Comparative study of binding interactions between three organometallic rhodium(III) complexes with curcuminoid ligands and human serum albumin.

Abstract

Organometallic rhodium(III) complexes with curcuminoid ligands attracted considerable attention in biological-related fields and the variation of curcuminoid ligands may regulate the biological activity of these organometallic rhodium(III) complexes. To deeply evaluate the biological influences of these complexes, the binding interactions between three rhodium(III) complexes with curcuminoid ligands and human serum albumin (HSA) were comparably investigated by spectroscopic and electrochemical techniques. The results suggested that the intrinsic fluorescence of HSA was quenched by three complexes through static fluorescence quenching mode. Three complexes bonded with Sudlow's site I of HSA to form ground-state compounds under the binding forces of van der Waals interactions, hydrogen bonds formation, and protonation. Finally, the native conformational structure and the thermal stability of HSA were all changed.
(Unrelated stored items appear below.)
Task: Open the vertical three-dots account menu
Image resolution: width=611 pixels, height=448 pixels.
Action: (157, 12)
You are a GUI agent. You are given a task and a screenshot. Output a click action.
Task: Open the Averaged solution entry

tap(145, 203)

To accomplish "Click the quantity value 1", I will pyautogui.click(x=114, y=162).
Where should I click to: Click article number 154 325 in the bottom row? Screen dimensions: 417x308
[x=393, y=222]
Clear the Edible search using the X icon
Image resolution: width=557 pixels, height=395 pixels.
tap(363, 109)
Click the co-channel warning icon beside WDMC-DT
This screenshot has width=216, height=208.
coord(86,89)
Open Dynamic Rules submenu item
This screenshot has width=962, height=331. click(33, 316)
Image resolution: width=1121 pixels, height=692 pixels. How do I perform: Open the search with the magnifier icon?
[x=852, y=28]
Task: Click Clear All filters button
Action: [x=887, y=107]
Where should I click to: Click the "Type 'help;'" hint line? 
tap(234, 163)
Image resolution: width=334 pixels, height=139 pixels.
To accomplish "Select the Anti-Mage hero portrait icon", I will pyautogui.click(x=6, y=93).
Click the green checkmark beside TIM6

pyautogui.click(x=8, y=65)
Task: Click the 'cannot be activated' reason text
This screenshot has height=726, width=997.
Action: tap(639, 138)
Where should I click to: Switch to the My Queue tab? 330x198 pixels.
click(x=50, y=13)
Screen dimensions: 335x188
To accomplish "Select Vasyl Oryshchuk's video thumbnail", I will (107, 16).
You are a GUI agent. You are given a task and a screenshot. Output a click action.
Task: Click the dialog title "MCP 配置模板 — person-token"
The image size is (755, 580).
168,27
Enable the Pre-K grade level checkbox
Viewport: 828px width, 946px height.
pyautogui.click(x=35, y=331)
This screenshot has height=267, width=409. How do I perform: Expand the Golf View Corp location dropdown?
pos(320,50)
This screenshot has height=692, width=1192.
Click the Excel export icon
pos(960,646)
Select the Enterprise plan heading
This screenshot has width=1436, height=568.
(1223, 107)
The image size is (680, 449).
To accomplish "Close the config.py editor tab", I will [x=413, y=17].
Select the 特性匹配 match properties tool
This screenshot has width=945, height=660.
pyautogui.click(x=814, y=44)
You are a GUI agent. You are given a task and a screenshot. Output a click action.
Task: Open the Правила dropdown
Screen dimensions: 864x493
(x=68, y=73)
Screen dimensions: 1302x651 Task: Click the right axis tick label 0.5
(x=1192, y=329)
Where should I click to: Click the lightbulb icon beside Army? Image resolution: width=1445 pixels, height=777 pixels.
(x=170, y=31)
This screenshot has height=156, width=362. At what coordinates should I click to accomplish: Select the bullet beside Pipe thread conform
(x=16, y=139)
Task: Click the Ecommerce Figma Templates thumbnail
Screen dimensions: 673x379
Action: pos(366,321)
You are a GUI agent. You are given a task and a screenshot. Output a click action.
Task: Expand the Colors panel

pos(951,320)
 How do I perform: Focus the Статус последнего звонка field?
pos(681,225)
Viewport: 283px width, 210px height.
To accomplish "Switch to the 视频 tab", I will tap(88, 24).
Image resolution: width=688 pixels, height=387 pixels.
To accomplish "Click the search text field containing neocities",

Space steric hindrance of complexes took part in the differences of the fluorescence quenching processes, and the chemical polarity of the complexes played a vital role in the variations of the structure and biological activity of HSA. These results illustrated the molecular interactions between protein and organometallic rhodium(III) complexes with curcuminoid ligands, offering new insight about the prospective applications of analogical rhodium(III) complexes in biomedicine areas.